1. First, take the image on which you want to perform object detection.

1.首先，拍摄要在其上执行对象检测的图像。

2. Then, divide this image into different sections, or “regions”, as shown below:

2.然后，将该图像划分为不同的部分或“区域”，如下所示：

3. Consider each region as an individual image.

3.将每个区域视为一个单独的图像。

4. Classify each image using a classic image classifier.

4.使用经典图像分类器对每个图像进行分类。

5. Finally, combine all the images with the predicted label for each region where one object has been detected.

5.最后，针对检测到一个物体的每个区域，将所有图像与预测标签合并。

One problem with this method is that objects can have different aspect ratios and spatial locations, which can lead to unnecessarily expensive computations of a large number of regions. It presents too big of a bottleneck in terms of computation time to be used for real-life problems.

该方法的一个问题是对象可能具有不同的纵横比和空间位置，这可能导致大量区域的不必要的昂贵计算。 就计算时间而言，它存在太大的瓶颈，无法用于实际问题。

区域提案方法和选择性搜索 (Region Proposal Methods and Selective Search)

A more recent approach is to break down the problem into two tasks: detect the areas of interest first and then perform image classification to determine the category of each object.

最近的一种方法是将问题分解为两个任务：首先检测感兴趣的区域，然后执行图像分类以确定每个对象的类别。

The first step usually consists in applying region proposal methods. These methods output bounding boxes that are likely to contain objects of interest. If the object has been properly detected in one of the region proposals, then the classifier should detect it as well. That’s why it’s important for these methods to not only be fast, but also to have a very high recall.

第一步通常包括应用区域提议方法 。 这些方法输出可能包含感兴趣对象的边界框。 如果在区域建议之一中已正确检测到对象，则分类器也应将其检测到。 这就是为什么这些方法不仅要快速而且要具有很高的召回率很重要的原因。

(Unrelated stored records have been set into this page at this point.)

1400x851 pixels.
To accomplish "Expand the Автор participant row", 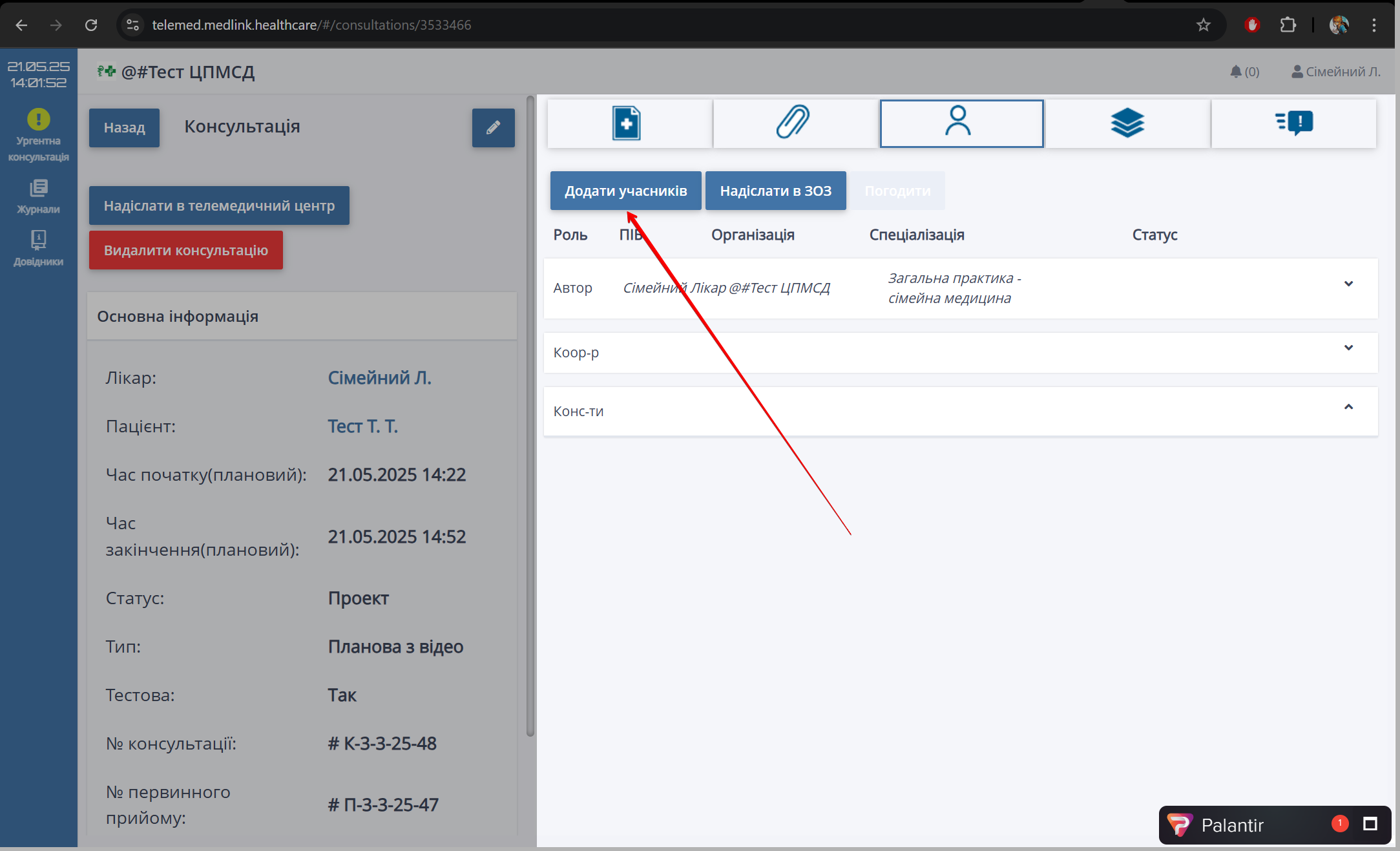I will (x=1348, y=284).
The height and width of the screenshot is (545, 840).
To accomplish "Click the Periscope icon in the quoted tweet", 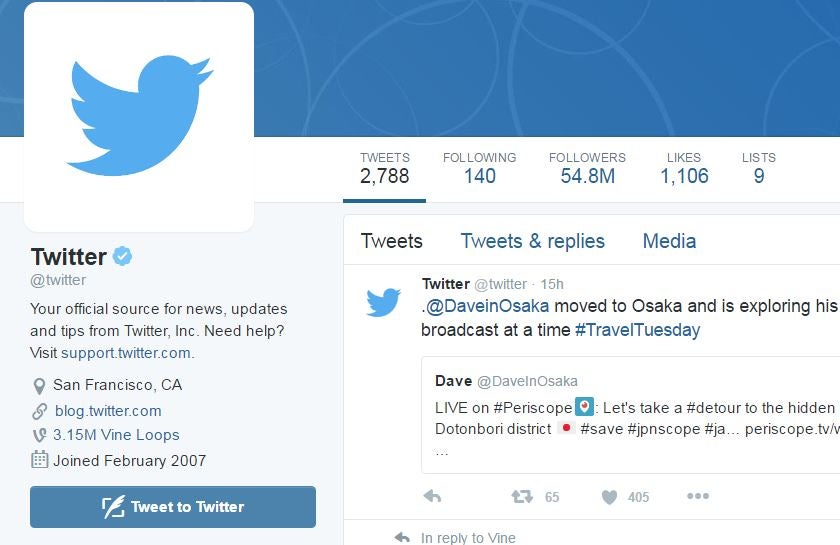I will (x=584, y=407).
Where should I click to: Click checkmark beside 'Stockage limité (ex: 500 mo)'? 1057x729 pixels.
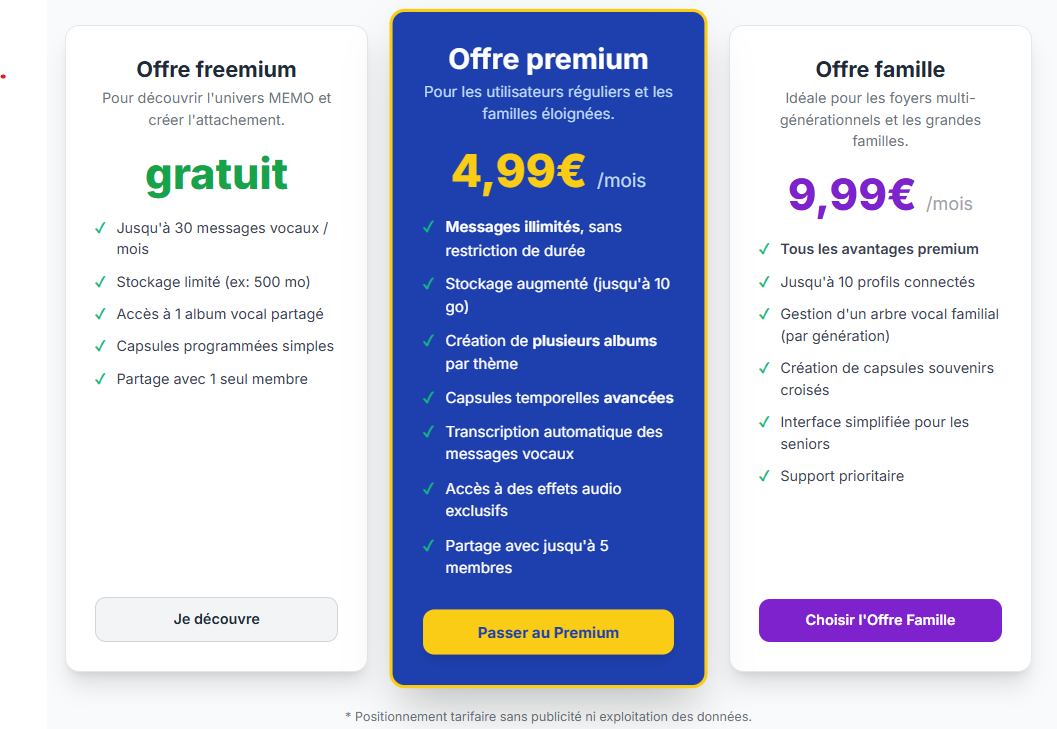(x=100, y=282)
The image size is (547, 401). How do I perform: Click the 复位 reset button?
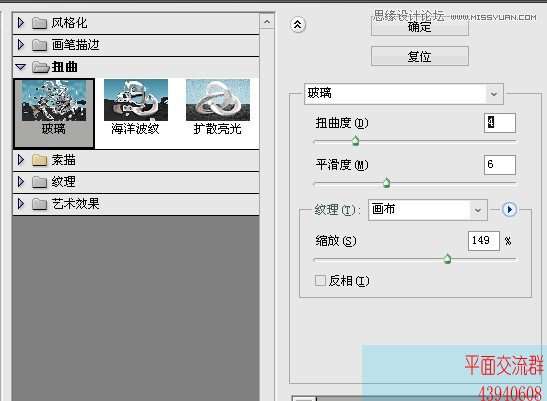(420, 56)
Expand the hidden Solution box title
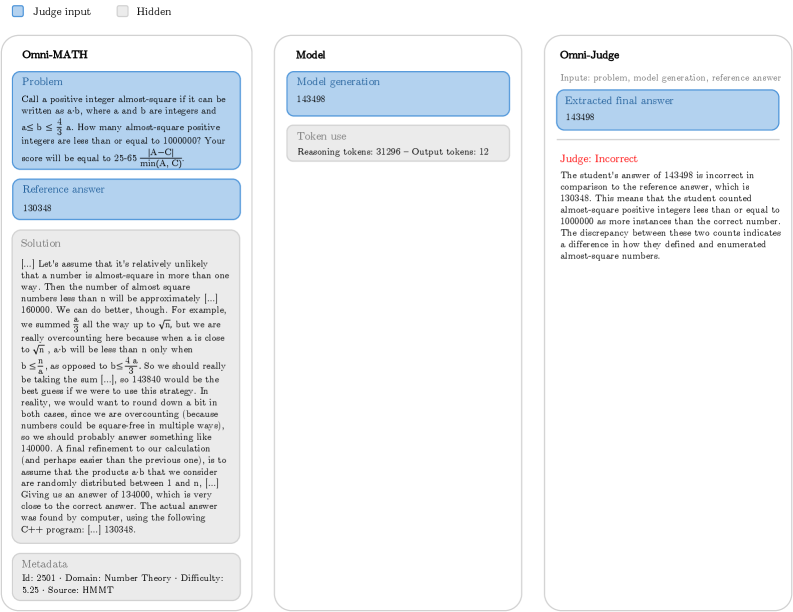The image size is (793, 612). coord(42,243)
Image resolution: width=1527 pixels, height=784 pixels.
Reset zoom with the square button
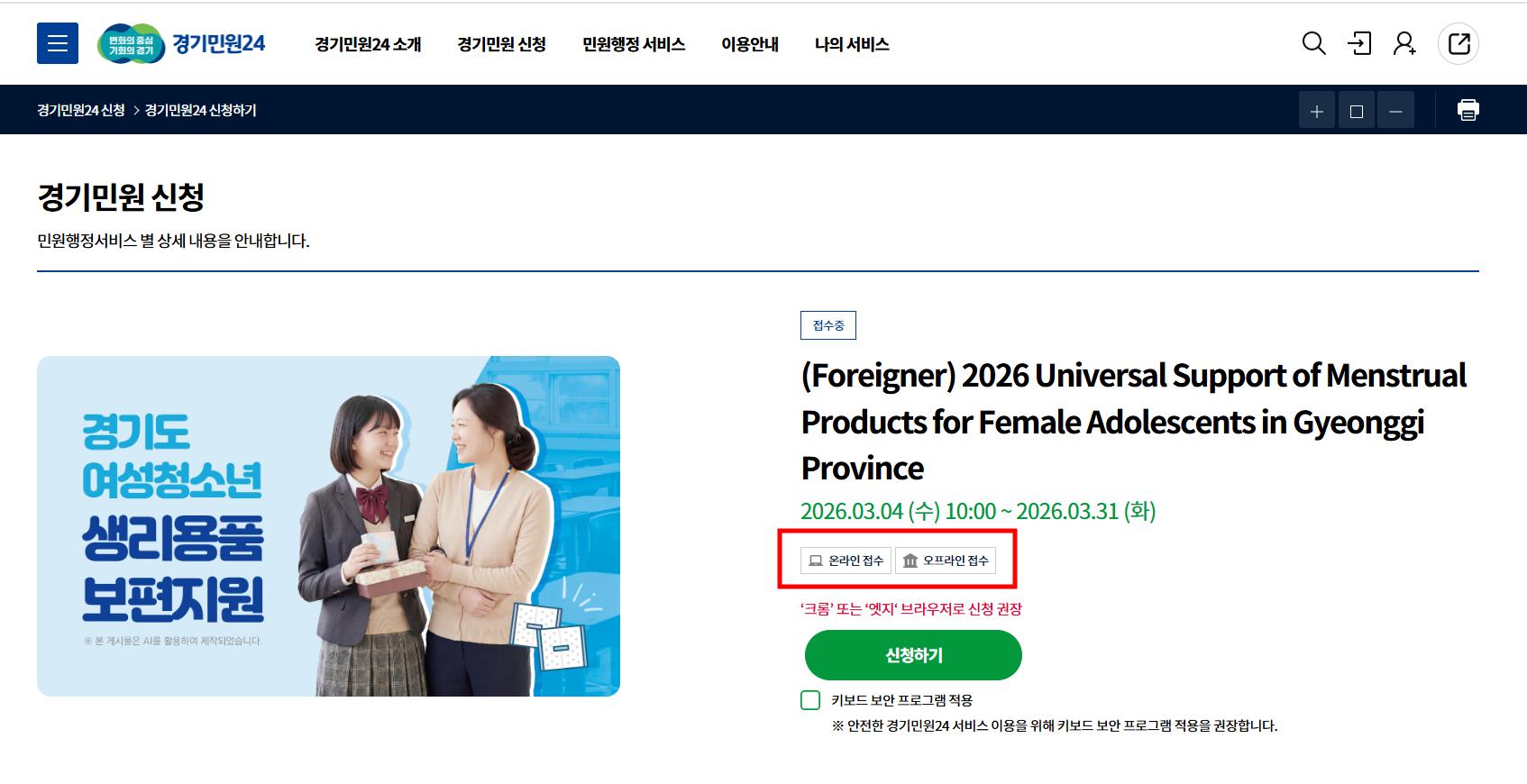(x=1357, y=111)
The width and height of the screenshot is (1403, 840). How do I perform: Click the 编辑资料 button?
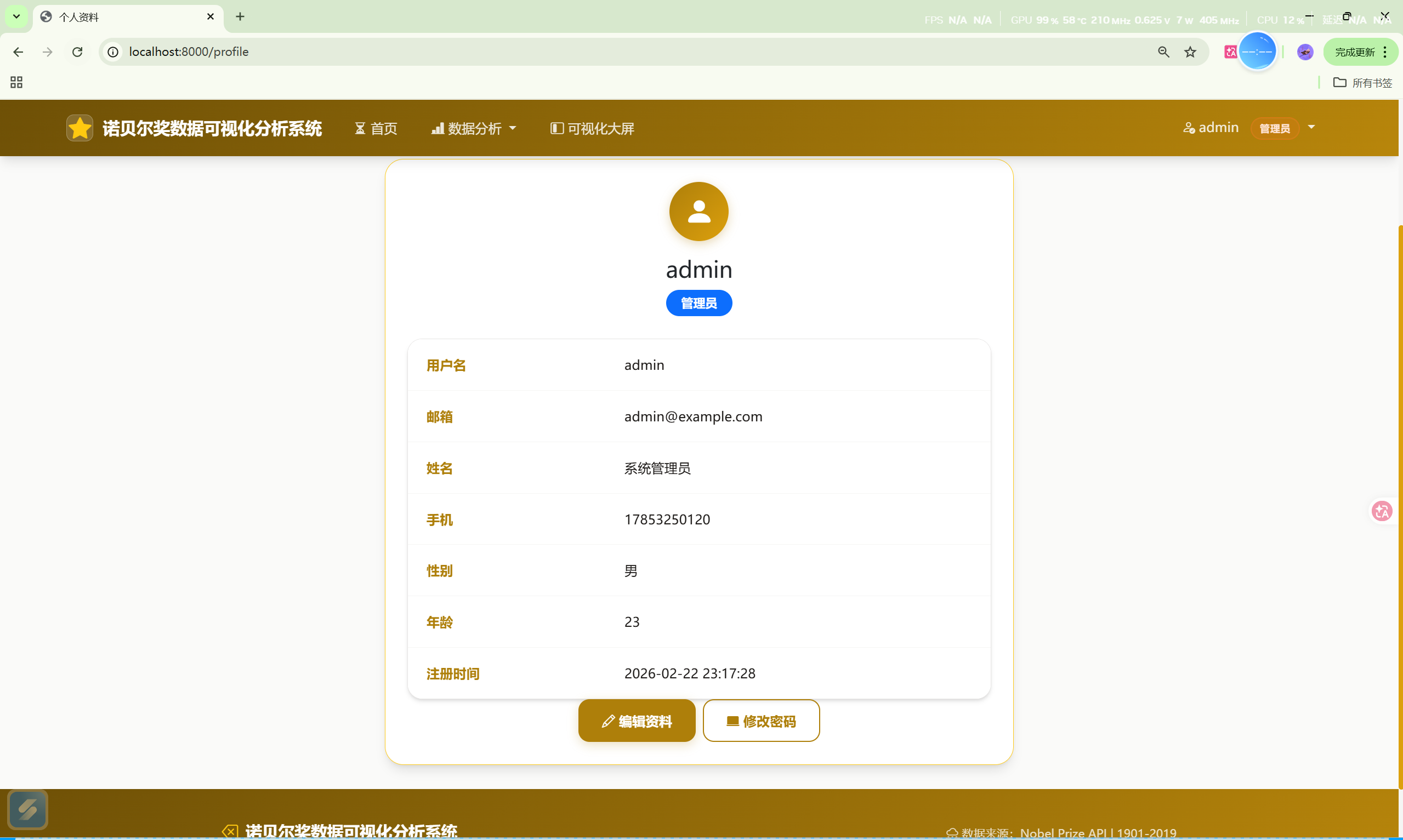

These methods also use a clever architecture where part of the image preprocessing is the same for the object detection and for the classification tasks, making them faster than simply chaining two algorithms. One of the most frequently used region proposal methods is selective search:

这些方法还使用了一种聪明的体系结构，其中对于对象检测和分类任务，图像预处理的一部分是相同的，这使得它们比简单地链接两个算法更快。 选择区域搜索是最常用的区域提议方法之一：

Its first step is to apply image segmentation, as shown here:

第一步是申请 图像分割 ，如下所示：

From the image segmentation output, selective search will successively:

从图像分割输出中，选择性搜索将依次进行：

1. Create bounding boxes from the segmented parts and add them to the list of region proposals.
   从分割的零件中创建边界框，并将其添加到区域投标列表中。
2. Combine several small adjacent segments to larger ones based on four types of similarity: color, texture, size, and shape.
   根据四种相似度：颜色，纹理，大小和形状，将几个相邻的小片段合并为较大的片段。
3. Go back to step one until the section covers the entire image.
   返回第一步，直到该部分覆盖了整个图像。

Now that we understand how selective search works, let’s introduce some of the most popular object detection algorithms that leverage it.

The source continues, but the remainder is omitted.